According to Dawson, the Merge will be significant for the basis it lays for future growth. With the help of that foundation, Ethereum’s capacity may be increased at the protocol level. As a result, it will be able to support more transactions, which will enhance throughput and decrease network expenses.

He claimed that Layer-2 scaling methods already work with networks like Polygon and Optimism. These blockchains offload Ethereum transactions by grouping them together on their own chain and then transmitting the data back to save costs. As a result, they operate more quickly, efficiently, and securely due to running on Ethereum itself.

These Layer-2 solutions will eventually be able to operate in conjunction with upgrades called Sharding, which splits databases horizontally to distribute the load to provide solutions at the core protocol layer. Distributing the stress brought on by the substantial volumes of data required by Layer-2 networks running on Ethereum will be beneficial. Sharding is anticipated to be accessible sometime in 2023 and becomes possible after the Merge.

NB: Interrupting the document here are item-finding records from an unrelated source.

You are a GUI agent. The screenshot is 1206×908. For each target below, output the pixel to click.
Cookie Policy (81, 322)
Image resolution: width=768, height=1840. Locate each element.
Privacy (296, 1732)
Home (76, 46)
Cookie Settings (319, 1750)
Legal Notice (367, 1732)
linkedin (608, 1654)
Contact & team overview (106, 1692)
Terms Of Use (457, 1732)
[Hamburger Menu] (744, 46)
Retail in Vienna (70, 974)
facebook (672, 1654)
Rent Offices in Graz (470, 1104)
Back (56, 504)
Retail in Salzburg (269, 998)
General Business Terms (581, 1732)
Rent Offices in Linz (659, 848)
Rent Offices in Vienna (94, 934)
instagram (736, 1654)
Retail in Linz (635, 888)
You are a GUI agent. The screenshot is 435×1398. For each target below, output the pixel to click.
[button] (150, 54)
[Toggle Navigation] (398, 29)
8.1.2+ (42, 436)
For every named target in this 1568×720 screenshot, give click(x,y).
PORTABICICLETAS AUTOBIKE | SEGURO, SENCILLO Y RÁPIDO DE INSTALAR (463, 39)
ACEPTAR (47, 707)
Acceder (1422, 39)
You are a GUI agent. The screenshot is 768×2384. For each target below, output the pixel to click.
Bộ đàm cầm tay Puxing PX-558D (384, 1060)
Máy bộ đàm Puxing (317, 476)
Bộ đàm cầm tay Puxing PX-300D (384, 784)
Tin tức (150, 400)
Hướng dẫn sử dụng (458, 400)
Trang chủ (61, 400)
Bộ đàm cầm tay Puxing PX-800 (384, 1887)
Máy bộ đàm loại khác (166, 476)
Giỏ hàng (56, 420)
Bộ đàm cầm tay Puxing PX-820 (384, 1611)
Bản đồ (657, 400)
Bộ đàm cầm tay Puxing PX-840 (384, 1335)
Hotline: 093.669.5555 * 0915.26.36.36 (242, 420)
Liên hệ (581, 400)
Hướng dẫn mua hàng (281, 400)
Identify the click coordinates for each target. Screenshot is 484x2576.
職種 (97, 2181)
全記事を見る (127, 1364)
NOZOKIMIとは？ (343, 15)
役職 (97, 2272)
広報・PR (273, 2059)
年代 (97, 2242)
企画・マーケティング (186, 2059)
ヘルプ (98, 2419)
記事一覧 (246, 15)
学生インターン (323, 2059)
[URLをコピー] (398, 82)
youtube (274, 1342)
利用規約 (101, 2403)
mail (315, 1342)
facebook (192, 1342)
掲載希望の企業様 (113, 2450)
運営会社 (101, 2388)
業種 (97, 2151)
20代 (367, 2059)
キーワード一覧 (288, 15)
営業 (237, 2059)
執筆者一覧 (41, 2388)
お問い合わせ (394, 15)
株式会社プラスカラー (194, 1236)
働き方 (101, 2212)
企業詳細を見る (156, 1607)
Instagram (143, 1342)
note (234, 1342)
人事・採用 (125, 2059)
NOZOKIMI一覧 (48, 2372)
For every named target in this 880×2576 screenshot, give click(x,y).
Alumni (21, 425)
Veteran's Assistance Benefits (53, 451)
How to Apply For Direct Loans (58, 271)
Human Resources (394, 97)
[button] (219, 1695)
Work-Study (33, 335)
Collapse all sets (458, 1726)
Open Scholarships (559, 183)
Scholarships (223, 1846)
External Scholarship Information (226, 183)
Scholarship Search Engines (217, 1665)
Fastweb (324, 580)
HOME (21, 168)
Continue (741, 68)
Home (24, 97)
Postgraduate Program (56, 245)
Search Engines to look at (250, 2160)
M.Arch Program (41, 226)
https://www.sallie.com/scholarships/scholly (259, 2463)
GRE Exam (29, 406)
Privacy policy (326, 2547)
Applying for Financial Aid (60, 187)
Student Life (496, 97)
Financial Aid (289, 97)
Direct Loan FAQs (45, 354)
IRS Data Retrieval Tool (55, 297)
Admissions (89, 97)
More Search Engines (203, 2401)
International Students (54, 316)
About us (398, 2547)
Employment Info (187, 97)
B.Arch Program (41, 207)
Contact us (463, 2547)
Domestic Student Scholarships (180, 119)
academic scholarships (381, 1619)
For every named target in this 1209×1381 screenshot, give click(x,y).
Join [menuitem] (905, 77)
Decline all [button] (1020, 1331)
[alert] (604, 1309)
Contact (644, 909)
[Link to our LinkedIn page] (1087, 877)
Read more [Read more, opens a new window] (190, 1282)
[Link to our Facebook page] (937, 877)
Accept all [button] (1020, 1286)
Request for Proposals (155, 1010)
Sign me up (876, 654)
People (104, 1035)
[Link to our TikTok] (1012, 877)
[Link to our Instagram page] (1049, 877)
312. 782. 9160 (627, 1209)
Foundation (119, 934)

Only 30 transactions can be supported per second on the Ethereum network at the moment, which causes congestion, delays, and expensive fees. This implies that when brand-new, ambitious initiatives are introduced to the primary network, they may have disastrous consequences. One recent and notable example is the introduction of the Otherside metaverse by Yuga Labs Inc., which resulted in a rise in transaction costs to about $7,000 per transaction in May.

For Layer-2 blockchains, Sharding enables more data availability, which might lead to networks that can execute more than 100,000 transactions per second, resulting in ultrafast transactions and extremely low costs.

The Merge’s greatest benefit, in Dawson’s opinion, is that it demonstrates that the community and devs considered the game’s future and its effects on the rest of the universe. That should appeal to developers who have been hesitant to join and the present developers who work on Ethereum apps, who won’t be affected by the Merge itself.

For many non-Web3 developers who claim, “I don’t want anything to do with that, this is horrible for the globe,” “I believe it helps erase the dissonance”, said Dawson. It allows even more developers to access a tested infrastructure. That has the most effect on developers who aren’t using Ethereum, and it offers us a chance to engage with them and let them know that it’s expanding, well-known, and capable of resolving issues in various use cases. And it’s a platform innovating with care and intention and will receive good support in the future.